McCraw explained that a senior staff member wasn't in place and that the project was unlike previous ones DPS had worked on with the secretary of state.
"If we had done that, there never would have been U.S. naturalized citizens known to DPS that was provided to the secretary of state that would have gone out to the election process and caused the problems that it's causing right now," he said.
"I take full responsibility as the leader of the Department of Public Safety, recognizing there's some complex issues with our data. We're the experts on our data. If we had a senior person in place, I'm confident that that would not have happened. I can assure you of that."
McCraw's statements — the first public comments he's made on the issue — come as Gov. Greg Abbott has ramped up criticism of the DPS' role in the production of data for the secretary of state's botched inquiry into the citizenship of tens of thousands of Texas voters. They also came on the same day it was revealed that one of his top deputies, who oversaw the production of the data for the secretary of state's investigation, would retire in August.
Skylor Hearn, who oversees law enforcement services at DPS, is one of director Steve McCraw’s three deputy directors and was promoted to a newly created position on that leadership team in October 2017.

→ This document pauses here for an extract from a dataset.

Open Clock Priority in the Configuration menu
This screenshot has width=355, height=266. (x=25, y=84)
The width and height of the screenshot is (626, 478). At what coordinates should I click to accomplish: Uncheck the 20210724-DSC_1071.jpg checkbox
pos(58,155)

In recent weeks, the department has taken harsh criticism from Abbott, who has blamed the department and McCraw personally for including thousands of U.S. citizens in a list of nearly 100,000 potential noncitizen voters the secretary of state sent to counties for investigation. In a second public scolding of DPS’ role in the citizenship review of Texas voters last week, Abbott singled out Hearn’s testimony to a Senate committee on the issue and called it “disturbing.”

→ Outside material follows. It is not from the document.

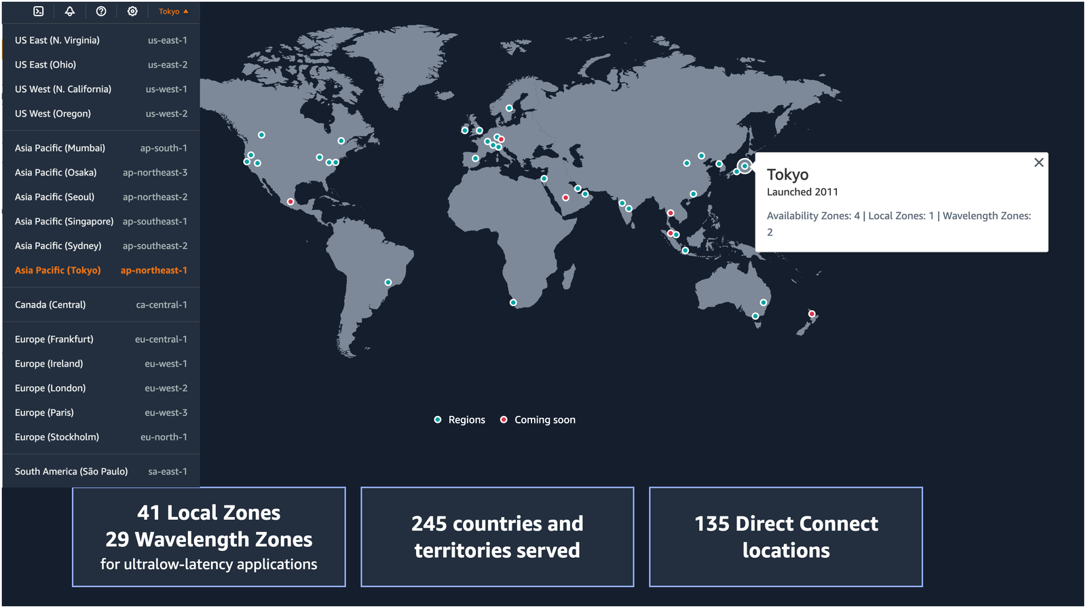Click the red Mexico coming-soon marker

But a department spokeswoman said Hearn’s upcoming departure is unrelated.
“Last year Deputy Director Hearn told DPS leadership about his intentions to retire at the end of this fiscal year,” said Katherine Cesinger, the department’s communications chief.
Hearn has not submitted a formal notice of his retirement to the agency but began telling McCraw and the other deputy directors last fall that he intended to retire at the end of the fiscal year, Cesinger said. Hearn verbally notified them as “a courtesy” so McCraw and his team could begin considering a succession plan. Hearn has also notified his direct reports of his plan.
Hearn’s departure would continue a shift at the top of the Department of Public Safety. Last year, two other deputy directors, Robert J. Bodisch Sr. and David Baker, announced their retirement, leaving Hearn as the only holdover in McCraw’s leadership team. Bodisch now serves as commander of the Texas State Guard.
Hearn has been with the department for 25 years and as deputy director for law enforcement services oversees nine divisions, including the second largest in the agency: driver's licenses, which he once headed. He has also headed the law enforcement support division, served as regional commander of El Paso in charge of 36 counties, and headed the Texas Ranger Company in McAllen.
In unusual tongue-lashings of the DPS, Abbott also said the agency treated the secretary of state’s request for data the same way it has handled the production of driver's licenses to Texans. The department’s responsibility for driver's licenses, which Hearn oversees, has been a sore spot for the agency for years, with many Texans waiting hours in line to receive their documentation.
“The way DPS has handled driver's licenses in the state of Texas is despicable, and it has been non-responsive," Abbott said last week. “And it seemed like they deployed that same non-responsive approach in dealing with the secretary of state on this [voting] issue. And that's unacceptable to me.”
On Tuesday, McCraw, who has borne the brunt of Abbott's criticism while the secretary of state's office has gone unscathed, absorbed much of the blame for the problems with the data and told the committee that interim Secretary of State David Whitley was not involved in much of the planning for the noncitizen investigation because he wasn't in office at the time. Whitley was appointed by Abbott in December, when the previous secretary of state resigned. Much of the planning for the citizenship inquiry played out between March and December of last year.
"So every overt action or every action that occurred ... the secretary wasn't in place at that point in time," he said.
On Monday, the secretary of state’s office suffered another setback in its citizenship inquiry when its technology vendor inadvertently sent counties more lists of people to investigate for citizenship. That issue was separate from how DPS initially provided the data to the secretary of state.
Sam Taylor, a spokesman for the secretary of state, said his office was conducting internal tests to compare the names of noncitizens who had come into DPS in January and February seeking identification documents to the state’s voter registration database. But the state’s vendors sent those internal tests to counties by mistake.
Taylor said his office sent emails to all counties to disregard those lists as soon as it noticed they were sent out and asked them not to investigate those cases. He said the issue was “immediately resolved” but could not say how many counties received additional lists in error on Monday. Counties sent no further letters seeking verification of citizenship, Taylor said, which a federal judge has banned without his permission.